Será Alexandre Valigano, o seu sucessor na direcção jesuítica no Oriente, quem tentará com mais visão e capacidade dialogante continuar a evangelização do Japão, mas uma décadas depois com o xogunato tudo será destruído e além de algumas centenas de kakure kirishitan, cristãos clandestinos, ficará apenas «um inestimável legado de intercâmbio cultural representado pelos notáveis estudos deixados por alguns jesuítas e pelos valiosos relatórios e cartas destes descrevendo as condições político e sociais  do Japão dessa época». E Armando Martins Janeira conclui este capítulo dedicado ao apóstolo da Índia e do Japão mencionando  o que já referira e ilustrara (como vemos na última imagem) em alguns passos da II parte As Cidades, do seu livro: Kagoshima  consagra-lhe um jardim, uma catedral, um monumento, um busto e um arco votivo; Yamagushi. uma igreja e uma grande cruz com a sua efígie; Hirado, uma estátua e monumento com a sua efígie, e «Sakai ostenta uma lápide no seu mais belo jardim, onde projeta construir-lhe uma estátua. A memória do grande pioneiro continua a animar hoje a fé cristã dos japoneses», dirá simpaticamente e, quem sabe, com verdade, para concluir o capítulo dedicado a Francisco Xavier. 

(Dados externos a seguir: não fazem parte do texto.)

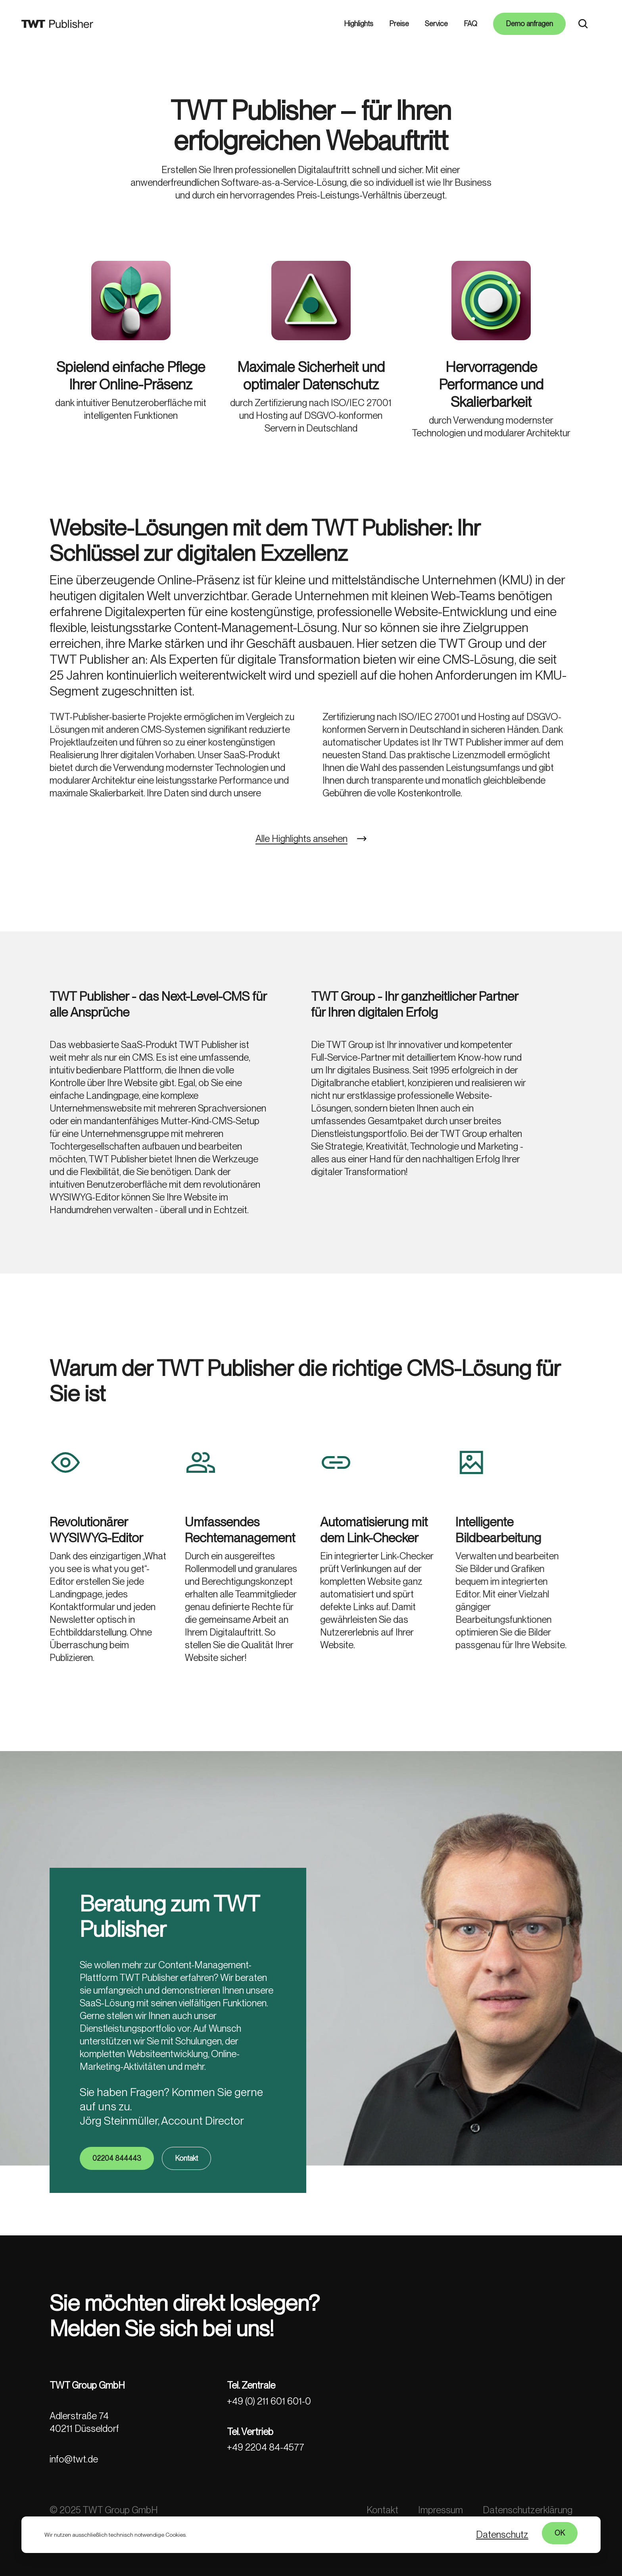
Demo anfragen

Certamente que muito mais poderia ter sido dito ou aprofundado, mas para tal servirão as biografias dele e as cartas e histórias da missionarização da Índia e do Japão. Foi sem dúvida um figura importante do encontro ibérico-nipónico e os seus diálogos com um abade budista, Ninjit, em Kagoshima, em 1549 (como narro no dia 5 das Efemérides de Novembro neste blogue), ficaram até como uma semente ("ele mostra-se tão meu amigo que é maravilhoso"...) do diálogo inter-religioso que é hoje o paradigma premente e mais ou menos vigente, até para uma educação religiosa e espiritual universalista que a UNESCO deveria ou poderia impulsionar sem manipular (nomeadamente a partir do trabalho de representantes das religiões e até artes e ciências, sem com isso se querer acabar com a fabulosa diversidade das múltiplas tradições) educação para qual Armando Martins Janeira contribuiu pioneiramente com a sua grande sensibilidade e universalidade...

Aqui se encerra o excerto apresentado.